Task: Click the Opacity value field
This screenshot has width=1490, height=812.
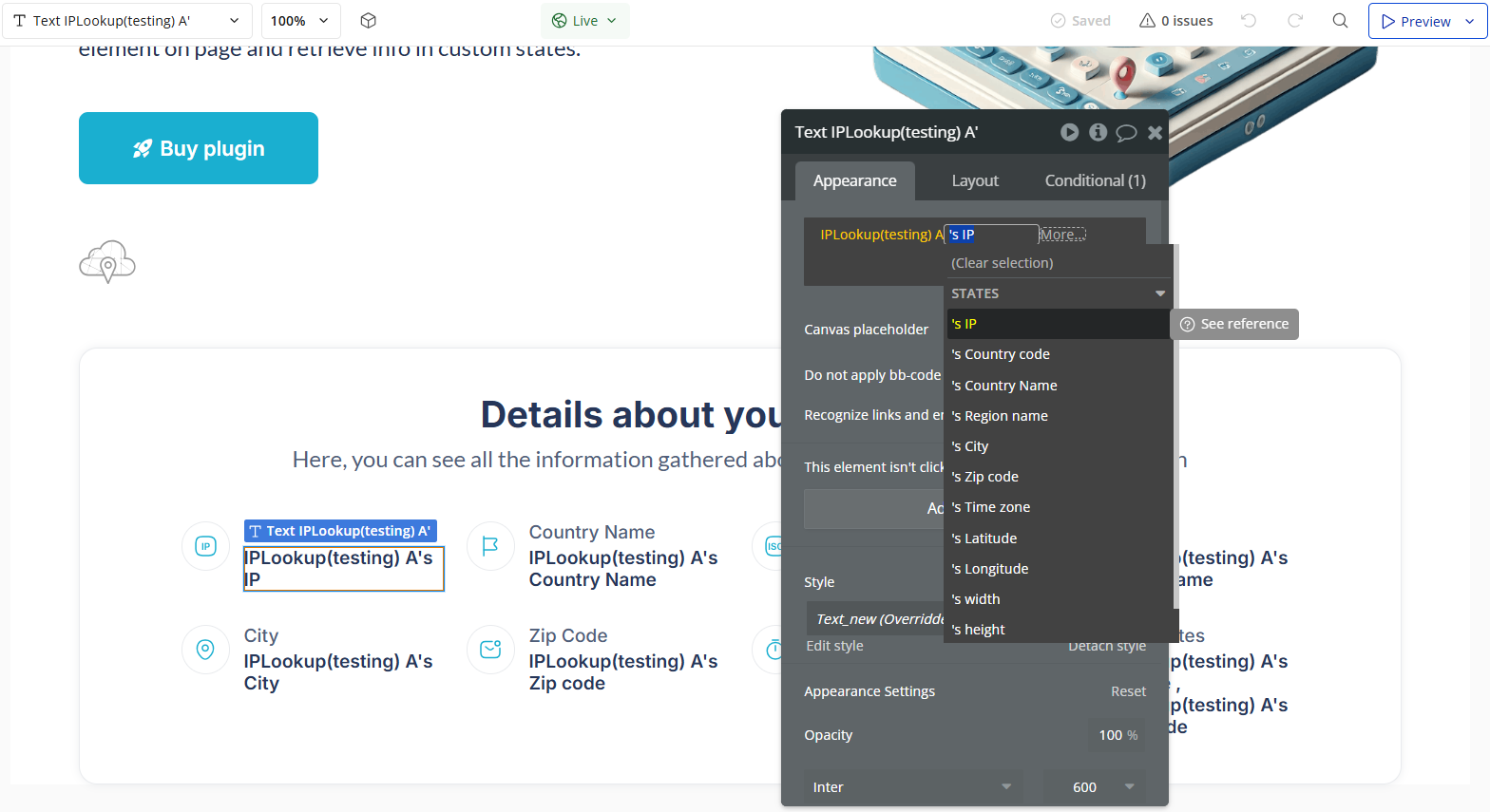Action: [1117, 735]
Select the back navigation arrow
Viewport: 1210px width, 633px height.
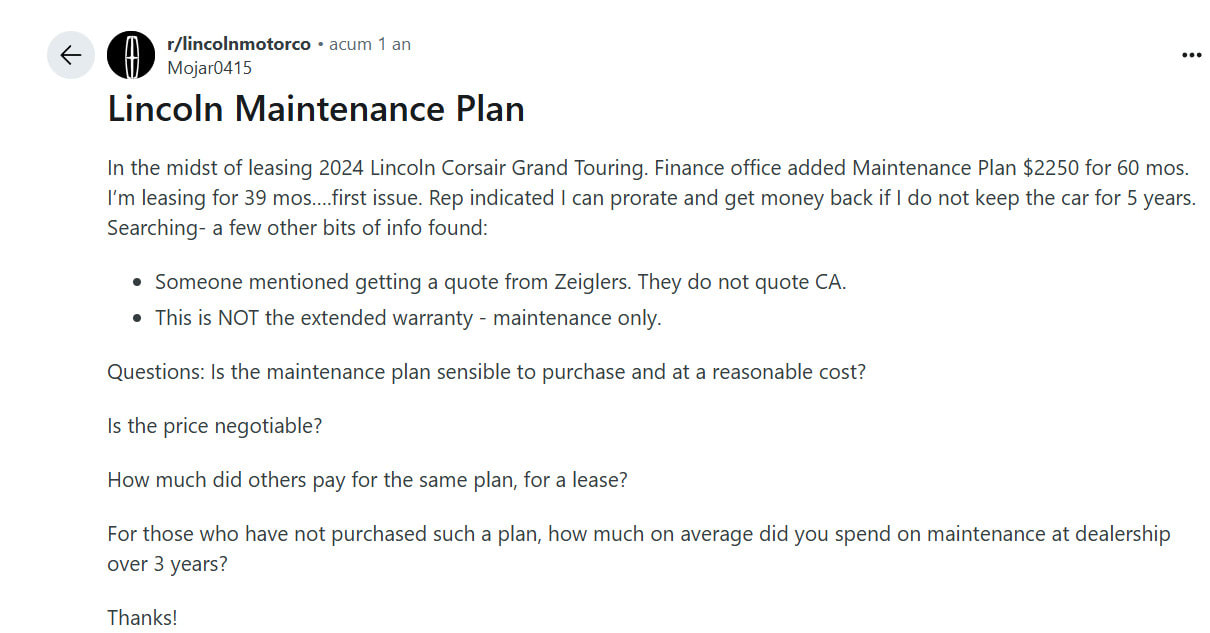[70, 55]
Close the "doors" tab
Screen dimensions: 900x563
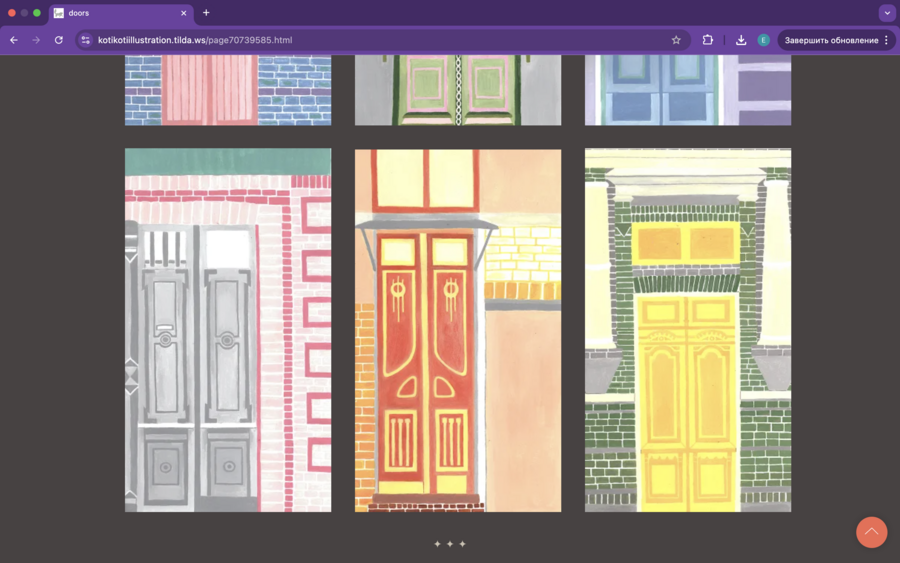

———

## What you need to do
Pictures are to be omitted; set down the rest of the entries exactly as given.

## Answer space
Task: Click the Opacity value field
This screenshot has width=1490, height=812.
Action: [1117, 735]
Select the back navigation arrow
Viewport: 1210px width, 633px height.
[70, 55]
Close the "doors" tab
Screen dimensions: 900x563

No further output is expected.